With mechanically joined controls, it is impossible to have this happen. I think if I were designing a modern aircraft, I might retain physical linkage for just the reason.
https://www.aopa.org/news-and-media/all-news/2000/february/p...
Flight controls at the time were not designed for dealing with a crazy or malicious pilot.
Against regulations, he carried with him a length of steel pipe. The problem was sometimes a student would freeze and hang onto the controls with all his might. The pipe was so my dad could beat him on the head until he let go, and save both their lives.
Fortunately, he was never forced to do this. But he said "I'll be damned if I let any student kill me!"
A major part of learning to fly instrument is to learn to ignore your body screaming at you that you're flying upside down.
But yeah, they should have added something like a stick shaker to indicate the dual input.
It sounds like it makes sense at first glance, but if you think about it a little bit more it actually doesn't make any sense.
The average of two inputs is basically garbage, it doesn't do what either of the pilots want to do and it breaks feedback for both of the pilots.
After watching tons of Mentour Pilot videos (who, by the way, covered [0] this incident) I am convinced that this feature shouldn't exist at all.
And no, I don't think that I'm smarter than people who originally designed this system. I just think that this particular feature was not designed at all. It seems like an afterthought. Like, "hey, there is this corner case that we haven't thought about, what should we do if both pilots input something on the controls? - well, let's just average it, kinda makes sense, right?"
There is some selection bias at play here. We don't know how many situations happened where averaging the input was the right thing to do and avoided an accident, as Mentour Pilot does not make videos about those.
I'm not saying averaging is good. I have no idea. But a number of videos about crashes (which I watch and think are awesome) are not a good reason to form beliefs.
> I don't think that I'm smarter than people who originally designed this system.
This sentence says one thing, the other sentences in your comment say the opposite. It certainly reads like you think you're smarter than those people. Which as far as I know could be true, no idea. My point is a disclaimer does nothing if you actually do the mistake you know you should avoid.
You are right though that either way force feedback make sense. You could even just do a buzzing if there's dual inputs, like when you take your hand off a lane-controlled vehicle.
None.
I think it's done in case one of the sticks has a bit of drift. If there was an alarm for dual input it would constantly be going off in that case.
In the AF 447 case the pilot not flying did the request, but did not wait for a response before fighting on the controls.

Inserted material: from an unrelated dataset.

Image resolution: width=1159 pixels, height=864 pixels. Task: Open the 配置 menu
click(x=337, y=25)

The pilot not flying eventually got control, but the pilot initially flying panicked and started fighting on the controls.

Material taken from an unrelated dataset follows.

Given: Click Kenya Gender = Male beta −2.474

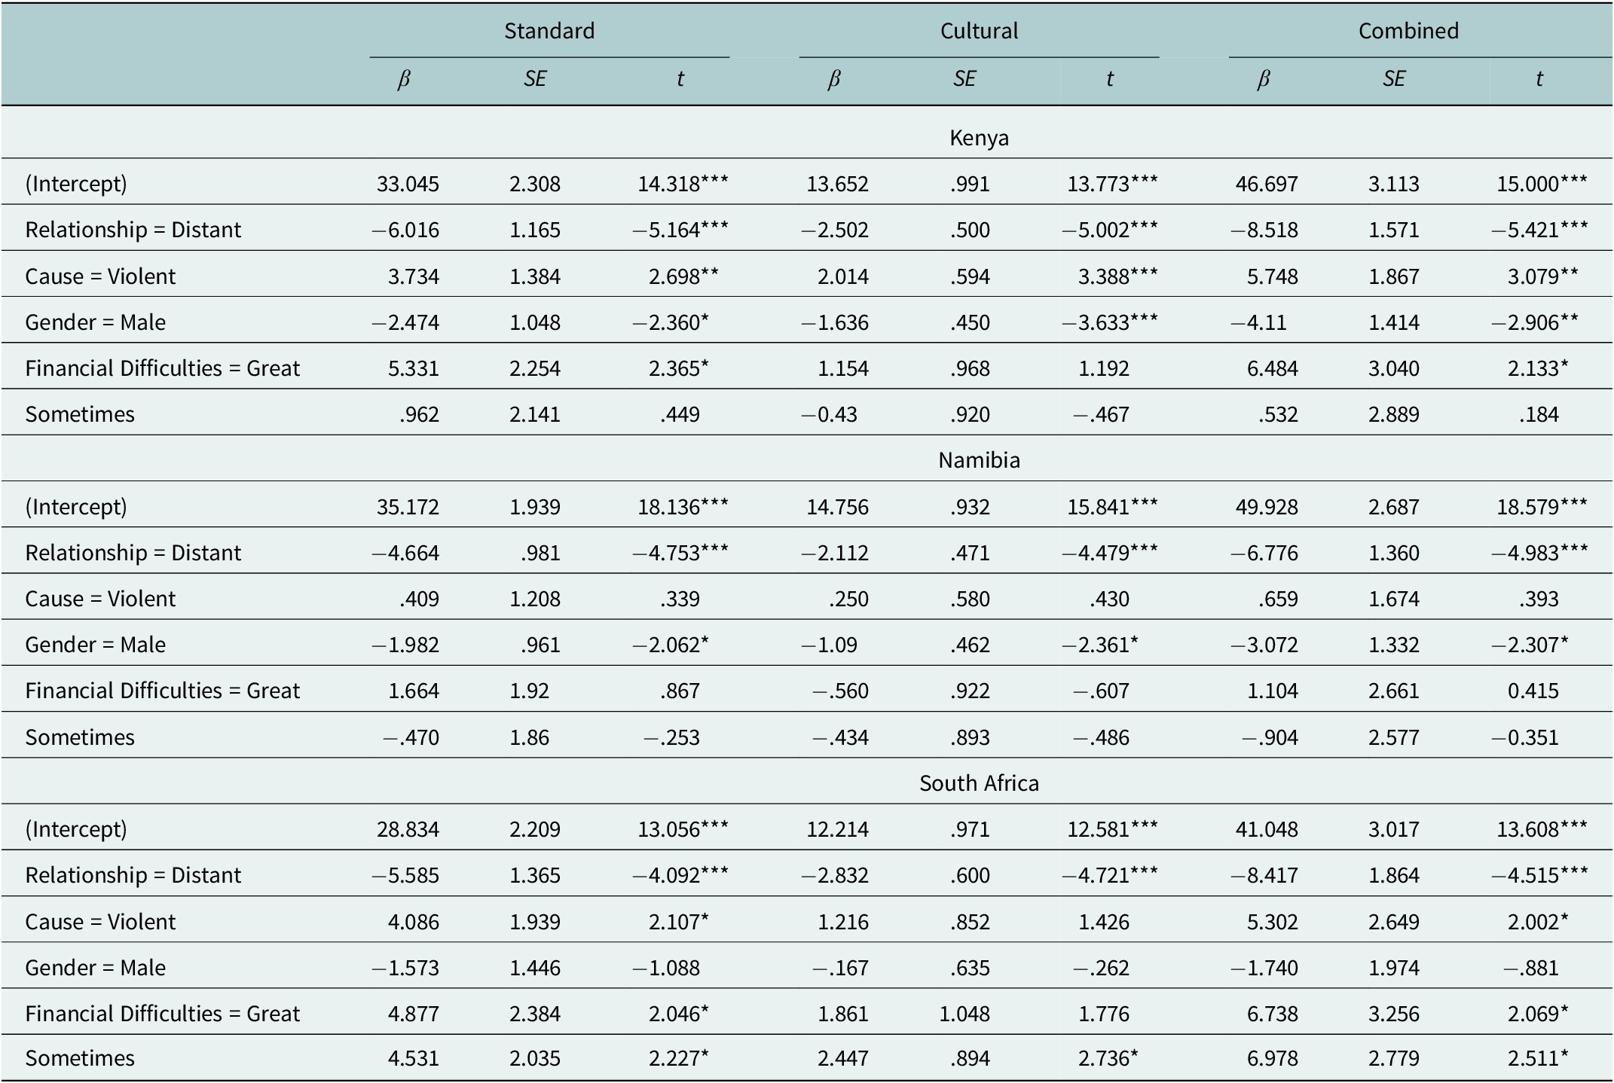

Failure to properly request/acknowledge control handover will often create the opposite situation where each pilot thinks the other is flying. The results of that situation will be the same regardless of any mechanical control linkage.
I highly doubt that. In a fly-by-wire plane with mechanically linked controls the only possible source of force feedback on the controls is input from the other pilot. We humans have a very long evolutionary history of wrestling for control of the same stick. We can recognize that situation on a very deep instinctual level. We can also instinctively realize “that other guy is really pulling hard… am I in the wrong here?” If you remove the force feedback and just average the input then all this is lost.
The primary problem is not that the pilots can’t resolve their difference of opinion, it’s that they are not aware that they have one.
> There are many accidents in the Admiral Cloudberg corpus that involved pilots fighting each other on mechanically linked controls.
How many of those accidents were in fly-by-wire planes? Again, the primary issue here is lack of feedback / ambiguity. If the plane is not fly-by-wire then it’s very hard for the pilots to understand that they are fighting each other, and not the plane.
Not relevant to the crash but ...
Or, of course they could have fully committed to procedure and a) gone home b) gone to their alt airport. But that's kind of uninteresting because if they didn't crash the next guys flying an A320 in on a foggy early morning could have repeated the same mistakes.
Who created many of the stressful conditions (flight at 1 am and crew not had enough rest), put the underskilled captain there, and pushed the pilots to not do delay and overcome weather? Management.
Could they have spoken up? Maybe, but management creates a system that suppresses such individual protests and penalize them.
CRM in aviation (created back in the 1980s) made aviation in the Western countries almost 0-fatalities for over 2 decades now. And what it did was to not to scrutinize the men at the flight stick, that push the wrong buttons, but look at the process and management, and fix them first.
Two competent pilots knowingly flying into a sketchy situation and on full alert and yet the damn thing still crashed because they were half flying an airplane and half managing a software appliance dedicating full attention to neither.
Yes, they could have saved it with better communication too but the amount of time they spent trying to "manage the airplane" and respond to it's behaviors and its systems behaviors between being told to go around and crashing clearly detracted from their ability to simply fly the thing.
I'm looking forward to reading it. I used to fly myself and cautionary tales are always useful to build more awareness.